Hi, I am a designer, relatively new to Captivate 8. We are switching from exclusively using Flash for eLearning over to Captivate so that we don’t need developer support and so we can ultimately output responsive html5 products.

We want to be able to create courses that allow the kinds of creative freedom that we are used to in Flash, so we are bypassing as much of the inbuilt templates as possible.

One or two annoying issues have cropped up as I have been exploring Captivate and I wonder if a resolution will be available in a future update for Captivate, or indeed if a workaround is currently available?

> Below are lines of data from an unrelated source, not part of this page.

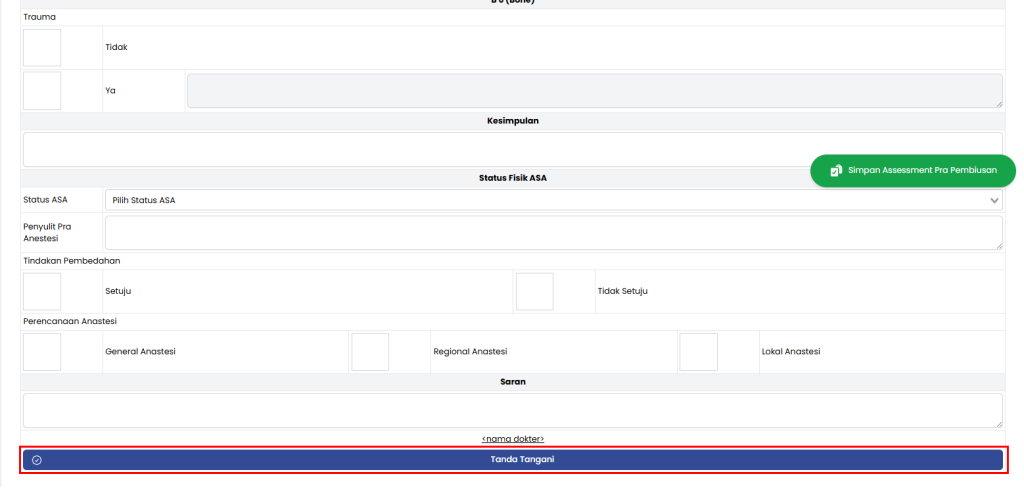Select the General Anastesi checkbox

click(x=42, y=352)
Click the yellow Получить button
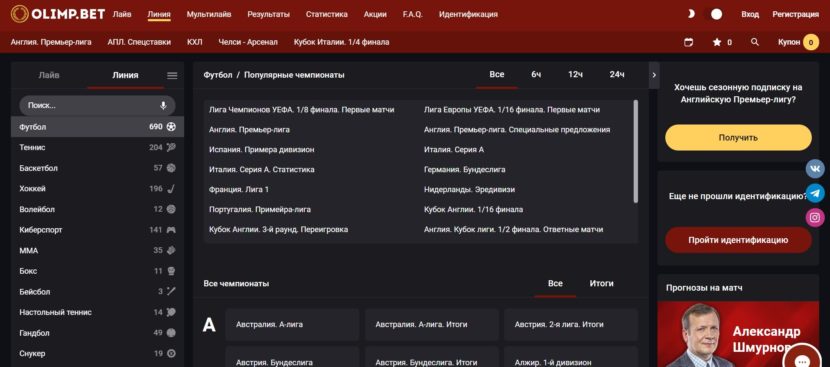 pos(738,138)
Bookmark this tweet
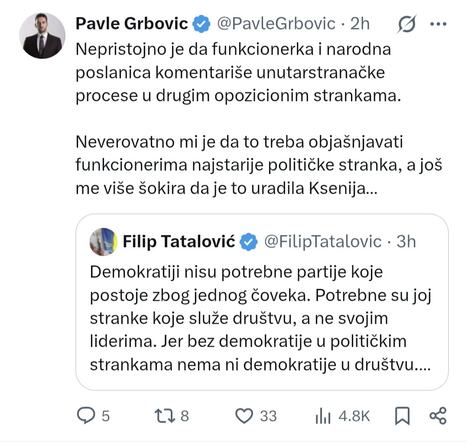468x443 pixels. coord(402,416)
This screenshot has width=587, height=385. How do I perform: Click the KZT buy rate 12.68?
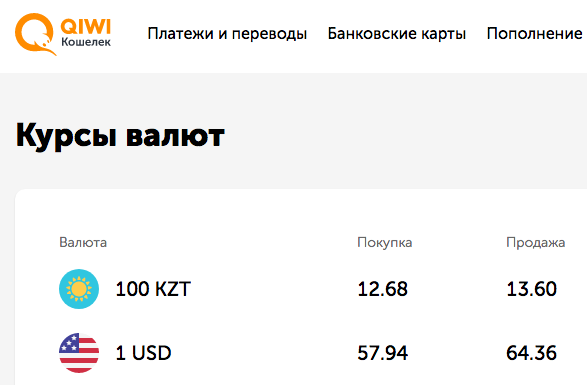tap(383, 289)
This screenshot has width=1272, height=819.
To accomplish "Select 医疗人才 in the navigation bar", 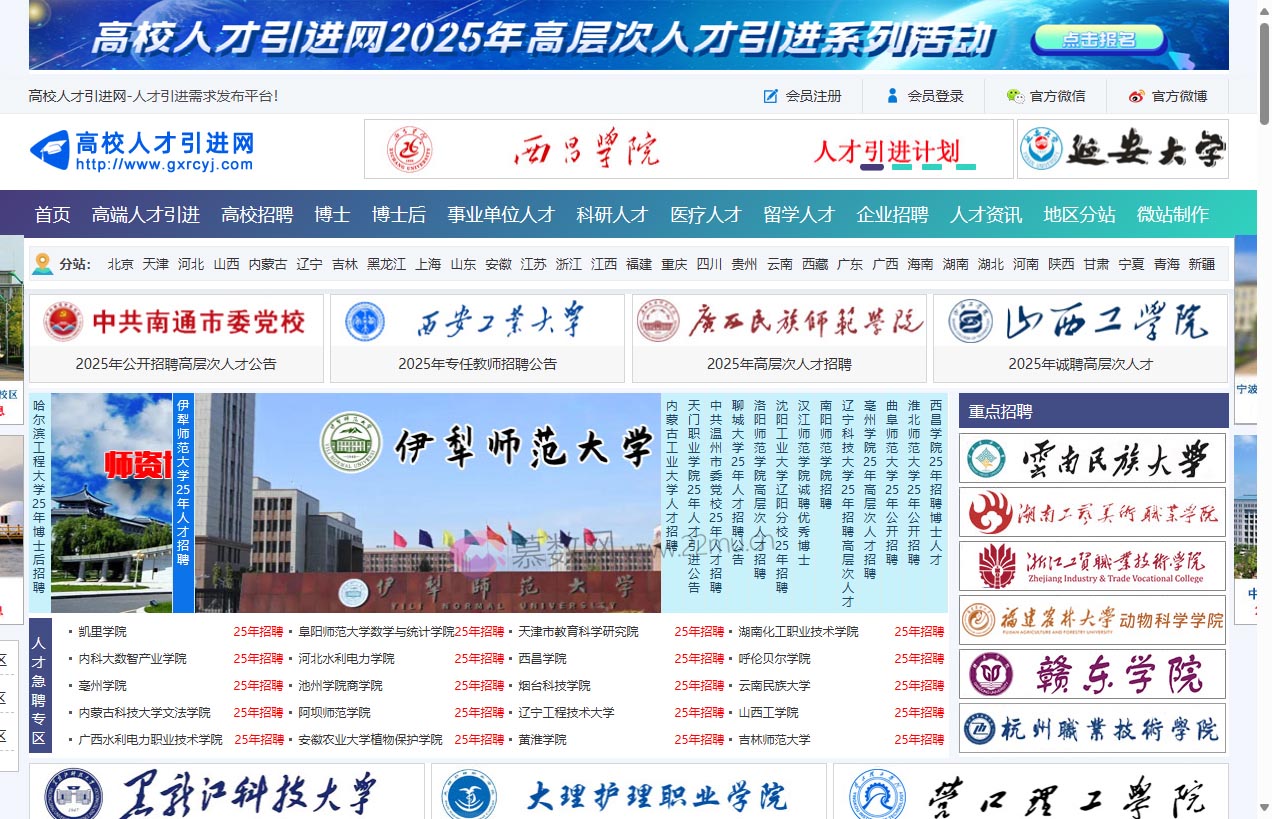I will (x=706, y=214).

The TOC is a very useful part of Captivate, but it is very inflexible, looks awful, doesn’t work the way I would like etc. Unfortunately the tools to edit the TOC are very limited. I would like to be able to use the technology behind the TOC but create something that stylistically fits in with my design… For example we wanted to make a pictorial navigation system for a current project, but getting this to record data in the way we need for the LMS seems impossible without someone to write code.
I need to be able to design my own TOC/navigation, have it look exactly as I would like and to be able to place it wherever I want… will this ever be possible?

My second annoyance with Captivate concerns the use of assets that appear on every page… I know that things can be placed on Master pages etc. however I need to be able to reuse buttons and graphics and to be able to place them anywhere on the page, not have them fixed by a Master page, so if it would be possible to set a button or other graphic device up on the Master page complete with an action and then to have the ability to move it wherever needed on each child page, with minimal editing of the action (a shared action perhaps) would be great.

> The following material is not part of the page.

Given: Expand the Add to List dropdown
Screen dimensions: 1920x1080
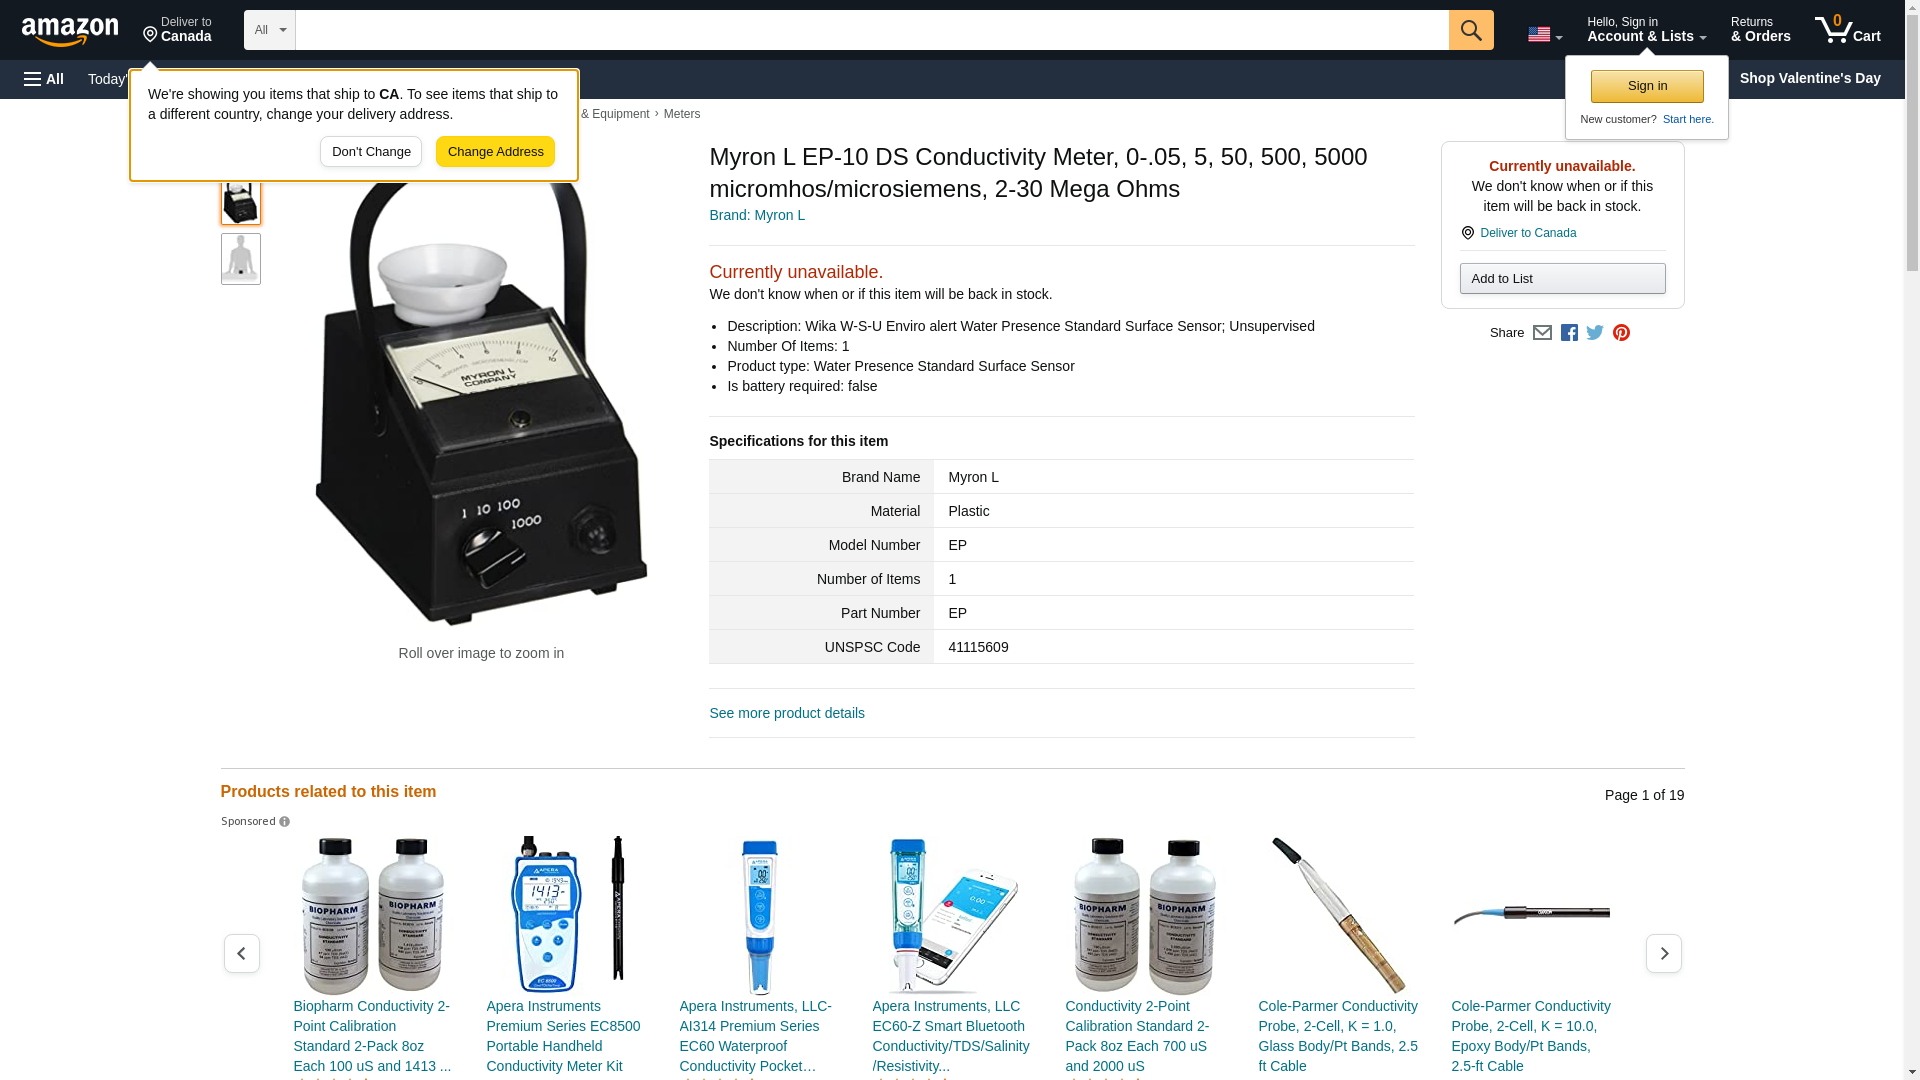Looking at the screenshot, I should pyautogui.click(x=1562, y=278).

Advanced actions are great and very powerful… I can see the potential for my work, but the laborious process of having to give every page asset a unique name to be targeted by an action is a pain… It would be great if Captivate had an intelligent naming convention based upon the page identifier and an asset name and used this automatically whenever that asset is placed onto the page… For example if I make a button and call it ‘backButton’, each time I copy that to a page the name ‘back Button’ should be there automatically, but prefixed by the page name or number so that it is a unique instance of the button ready to be targeted by the action… In fact I would go further and suggest that when creating a shared action, why can’t the shared action be automatically populated with the pre-named assets?

The timeline… It is essential to have this, but again it is inflexible and limited. It would be great to be able to control this so that individual frames can be targeted easily and the play-head movement can be controlled fully within the page…

Drawing/animation tools… there aren’t any!

I could go on, but basically I would like Captivate to have more of the functionality of Flash, without the need to write actionscript!